Retrato del árbitro adolescente
A pesar de que Noriega, tras unos ejercicios espirituales en la nunciatura del Vaticano, haya decidido meterse en un penal norteamericano a la espera de que algún incontrolado lo degüelle, en España no se habla de otra cosa que de un árbitro canario, considerado por algunos como un kamikaze del centralismo más madridista que madrileño y por otros como una víctima deprimida y llorosa del eterno victimismo barcelonista y catalán. Si yo no hubiera presenciado el partido a través de la televisión, desde el comienzo hasta el fin, estaría dudando entre una y otra interpretación. Pero lo vi y me creo con ánimos de intentar esbozar el retrato del árbitro adolescente.No es un sacamuelas del arbitraje. El señor Brito es licenciado en Ciencias Económicas, ha viajado, ha leído y ha pensado. Pocos días antes del partido Barcelona-Sevilla dijo: "El triunfador del encuentro seré yo". Se le ha atribuido una afirmación más peligrosa: "Yo seré el protagonista del encuentro". Pero no.

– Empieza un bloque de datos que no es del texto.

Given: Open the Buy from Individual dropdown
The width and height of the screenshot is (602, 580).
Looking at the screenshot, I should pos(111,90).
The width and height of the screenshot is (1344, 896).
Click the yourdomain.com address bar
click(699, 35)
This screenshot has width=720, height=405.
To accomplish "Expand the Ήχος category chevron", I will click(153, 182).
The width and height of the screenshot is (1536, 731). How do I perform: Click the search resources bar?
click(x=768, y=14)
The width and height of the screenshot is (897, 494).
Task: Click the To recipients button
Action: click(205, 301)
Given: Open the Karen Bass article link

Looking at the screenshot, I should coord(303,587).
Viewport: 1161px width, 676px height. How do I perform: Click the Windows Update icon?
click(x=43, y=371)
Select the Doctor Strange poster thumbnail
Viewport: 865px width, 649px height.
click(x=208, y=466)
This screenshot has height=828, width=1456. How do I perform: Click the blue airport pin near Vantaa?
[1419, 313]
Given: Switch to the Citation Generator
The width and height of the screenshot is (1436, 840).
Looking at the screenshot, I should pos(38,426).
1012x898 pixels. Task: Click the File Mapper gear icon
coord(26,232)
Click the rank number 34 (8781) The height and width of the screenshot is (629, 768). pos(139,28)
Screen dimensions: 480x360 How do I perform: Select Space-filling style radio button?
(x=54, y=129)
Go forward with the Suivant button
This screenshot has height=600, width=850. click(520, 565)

Él quería ser el triunfador por el procedimiento de de mostrar que estaba por encima de la pirámide gigantesca del estadio, lleno de bocas malsonantes, y también de la presión psicológica de jugadores gloriosos y millonarios..., algunos de su edad. Quería demostrar también que no es, un árbitro casero, ni influido por el poder institucional de los clubes más poderosos.El partido Barcelona-Sevilla era su real primera oportunidad de demostrar que la estatura del árbitro está hecha a una escala diferente de todo lo que le rodea cuando salta sobre un césped vestido de luto y acompañado de dos monaguillos de banda, igualmente enlutados. Y no lo hizo mal el joven árbitro hasta que pitó aquel penalti fantasma a favor del Barcelona. Luego hizo caso del juez de línea, se desdijo y algo parecido a la inseguridad y al pánico escénico penetró en su espíritu, hasta tal punto que tuvo que demostrar todo lo contrario. Que su error era un acierto, que no le impresionaban la indignación del público ni el ánimo levantisco de los jugadores, que le decían groserías vejatorias para su estatura: "¡Estás jugando con el pan de unos profesionales!". Otro árbitro hubiera compensado el penalti y habría aplacado a público y jugadores. Pero el adolescente sensible que nos ocupa, a partir de ese momento dejó de ser un árbitro de fútbol para convertirse en un héroe de tragedia griega representada en una discoteca. Pitó contra el público y contra los jugadores gloriosos, millonarios, levantiscos, de su edad, que le estaban discutiendo el papel de triunfador de la discoteca. Especialmente enfebrecido cuando pitó el falso penalti y al verse rodeado de jugadores verbalmente agresivos, se sacó la tarjeta amarilla y la enseñó como enseñan las vírgenes asediadas la cruz a los aspirantes a drácula, y comprobó que el exorcismo funcionaba, que aquellos gloriosos, millonarios, jóvenes jugadores retrocedían y él quedaba victorioso sobre la peana, iluminado por un rayo láser que sólo él veía.
Gesto torero
Tan convencido estaba de su faena bien hecha, que cuando acabó el partido y se retiraba a los vestuarios, tuvo un gesto de torero al rechazar la protección de los capotazos de la policía contra las cornadas previsibles del público: "¡Dejarme solo ... !", dijo El Cordobés, y lo mantuvo hasta que le cayó cerca el primer objeto y entonces corrió, como corren todos los árbitros, y aceptó meterse bajo las faldas protectoras de los escudos policiales, como haría cualquier mortal, un servidor incluido, si el Dios de todos, incluso de Noriega, le hubiera convocado para el ejercicio del arbitraje. Más tarde, el adolescente sensible se dió cuenta de la que había armado y esperó comprensión de su compañeros de secta y de la alta curia de su Iglesia negra de calzón corto. Y al comprobar que estaba más solo que la una y sólo acompañado, interesadamente acompañado, por algunos directivos y jugadores del Real Madrid, se echó a llorar en brazos (es un decir) de José María García. Es la historia de una chulería de discoteca, no de un contubernio centralista. Ahora, que cada cual arrime el ascua a su sardina y que este chico salga del trance más curtido, pero no definitivamente envejecido. Y, sobre todo, que no se entregue al ejército de ocupación norteamericano. Aunque se lo aconseje el Papa de Roma.